I personally have been passed over for an interview for being not hands-on enough at a time I was coding daily. Assumptions were made, despite the detail in my resume. This feedback is subjective, dismissive and lazy. My experience is not unique: we hear this time and time again from our Tech Leading Ladies members, as they apply for new roles.
Wanting to understand more, I asked a CTO Group that I’m a member of if any of them had ever heard that they were not technical enough. I was the only one who had ever received this feedback – and I was the only woman. Some of those men have not coded in over 20 years and yet they had never been considered “not technical enough”. It is assumed they are technical enough simply by already being in a similar position, and they never have to prove it. Yet, when women are applying for CTO and VP of Eng roles, suddenly daily hands on coding is a requirement.
Why do we get this feedback?
This all stems from – you guessed it – unconscious bias. Men usually believe that women are less technical and then they find evidence to back up their theory. We now know this is called Confirmation Bias.
One thing that really doesn’t help us is the fact we spend so much time and energy working on non-technical contributions. Even though women are contributing technically, they often find themselves disproportionately responsible for non-technical tasks as well, like:
- Taking meeting notes
- Writing documentation
- Onboarding new hires
- Organising team lunches
- Doing most of the interviewing
- Managing the backlog
- Facilitating retrospectives
- Engaging in diversity initiatives
This unbalanced responsibility is an issue. First, because it means your male peers are – on average – paid more while doing less, and second, because it confirms their bias as you are being very visible doing all the non-technical stuff.
When we are working on technical contributions, it makes men feel uncomfortable because we are violating an innate belief they have about our place in the team and the workforce. We are violating their value system. So they find fault with what we do. They hold us to higher standards and don’t let things slide like they would with our male peers. They push us into less-technical roles because that makes them feel more comfortable.
When we do the glue work, that makes them feel comfortable. We are not violating their value system so they praise these efforts, tell us we are so good at the people stuff.
We get criticized for our technical contributions and praised for our glue work, so what does that teach us? We are “not technical enough”. When you hear it enough, you start to believe it, and it soon becomes a self-fulfilling prophecy.
Breaking the Cycle
Advice that I wish I’d heard early in my career and we often give to people of the TLL community is not to do glue work in at least the first three to four years of your career. Focus on building your technical skills and do the glue work and the diversity work when you move into leadership positions. Remember, you getting promoted is diversity work.
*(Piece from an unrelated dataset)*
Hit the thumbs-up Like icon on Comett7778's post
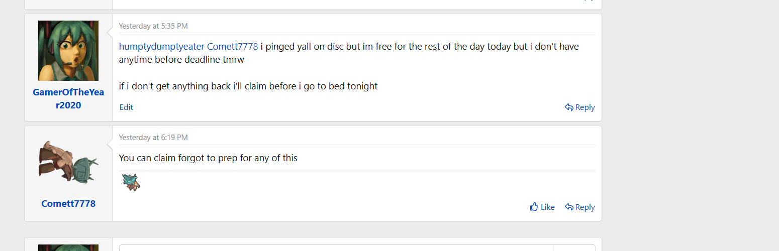 coord(534,207)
At most, do the least amount of this stuff in your team, because you are already spending energy overcoming people’s biases.
Step 1: Stop doing the glue work
Action number one for overcoming this bias was to stop doing the glue work. Let’s strike that off and get known for our technical contributions.
Step 2: Define “technical”
The next action is to demonstrate how technical we really are. At Tech Leading Ladies, we run a career growth program where participants get to baseline their skills against an industry benchmark to see where their strengths are and where their gaps are, against technical work and glue work.
During the course of this program, one of our participants was given the “not technical enough” feedback by her boss. She asked him to explain what “not technical enough” meant and he couldn’t articulate it. It’s just a vibe, you “just know”. Our participants took the Skills Report that we had compiled to her boss and, using the underlying career growth framework as a frame of reference, was able to have a better career conversation. Digging into what “not technical enough” meant for him, it turns out she was in this not-technical-enough bucket as she did not know what all the letters meant in the acronym SOLID. (Seriously, besides ‘Single responsibility’, nobody cares, dude!)
Our male peers hold onto the idea that these concepts are important because it validates how technical they feel they are. It’s less about you being not technical enough and more about their fear of not being relevant.
So next time you hear the feedback that you’re “not technical enough”, dig in and find out why. What assumptions lie behind the assertion. What sense of “technical” are you violating for them?
Step 3: Fill the perceived gap – very visibly
Once you uncover their true concerns you simply have to work to fill the gap. Do so visibly, checking in with them often, letting them know your progress and asking them for opportunities to fill that gap.
If the goalposts keep moving, and you do all this and next review time you have done all this but he still doesn’t see you as technical, it’s a him problem, not a you problem. You could stay in that job and bang your head against a wall for the next few years, or you can find an employer who will appreciate the value you bring.
You already are technical enough 💜
I’d like your one take away from this to be that you already are technical enough. The notion of being “technical enough” should be seen for what it often is: a gatekeeping mechanism akin to the outdated concept of “merit” which was historically used to exclude women from certain roles and opportunities.
There will always be an excuse for why you don’t quite meet the grade – even when your performance is actually exceeding it. It’s up to you to manage your own career. Find your Women in Tech tribe and start putting objective measurements behind your performance. Hopefully, it can help you overcome the systemic bias holding back women in our industry.